The Rolling Stones - Hackney Diamonds

When you’ve made as deep and enduring a cultural mark as this, what’s a little lighthearted fun?

Rolling Stones - Hackney Diamonds

A band now peerless, whose adoption – and mutation – of American blues is so entrenched now in Western rock canon that they can only reasonably be compared to themselves, to say that ‘Hackney Diamonds’ sounds like a Rolling Stones record is, yes, a somewhat obvious take, but also the most succinct one. That it’s nearly twenty years since their last new material, with ‘A Bigger Bang’, shows they know full well they don’t need to crank out records to remain on the road: they’ve barely stopped in the interim, and one would bet they’ve already queued up at the ABBA hologram creators’ base to continue when even science forbids. A labour of love, then, this must be – and the two threads that run through the record seem to support the idea: while there’s a constant sense of fun, there’s also always a consciousness about who, or what the Rolling Stones are.

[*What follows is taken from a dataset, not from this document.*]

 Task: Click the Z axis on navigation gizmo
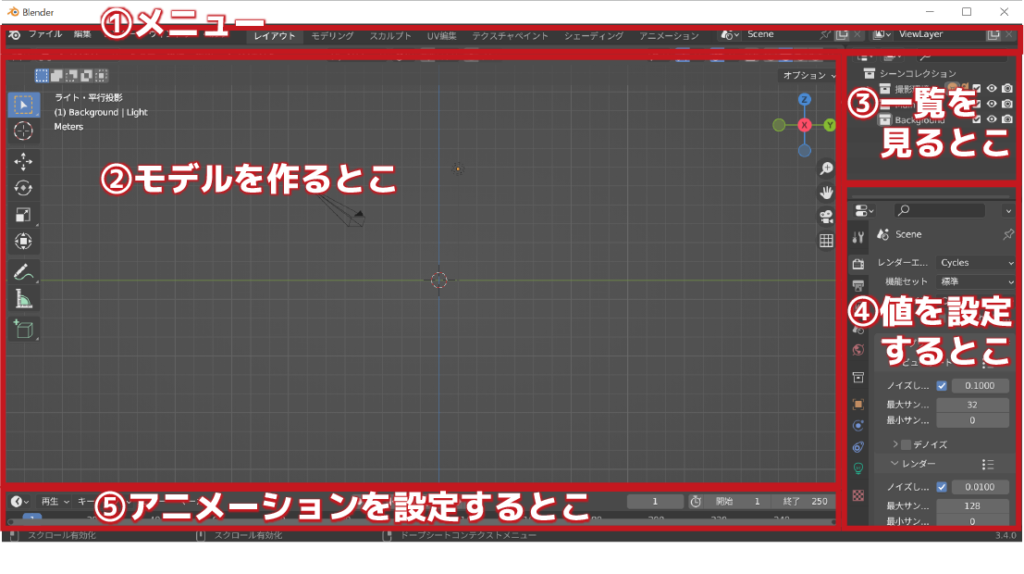(x=804, y=100)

For reflection, see the slide guitar and pure Americana of ‘Dreamy Skies’, or the frankly iconic use of Lady Gaga’s range on ‘Sweet Sounds of Heaven’, an immediate mirror image of Merry Clayton’s turn on ’Gimme Shelter’ back in the 1960s. Its fun, meanwhile, peaks with the batshit – whichever way you choose to look at it – ‘Live By The Sword’. With such couplets as “If you’re deep in the crime / Well, you’re deep in the slime” and “If you live like a whore / Better be hardcore,” if there were any whispers of taking oneself seriously, it’d be over. These are awful lyrics on anyone’s watch. But here (with the added sparkle of one Elton John, no less) a knowing wink – or exaggerated pout - leads it to merely reek endearingly of cabin fever, a (grand)dad joke taken to extremes, perhaps. Or take the Paul McCartney- featuring ‘Bite My Head Off’, during which one can’t help but picture Abe Simpson’s fist aloft. When you’ve made as deep and enduring a cultural mark as this, what’s a little lighthearted fun? After all, it’s only rock’n’roll.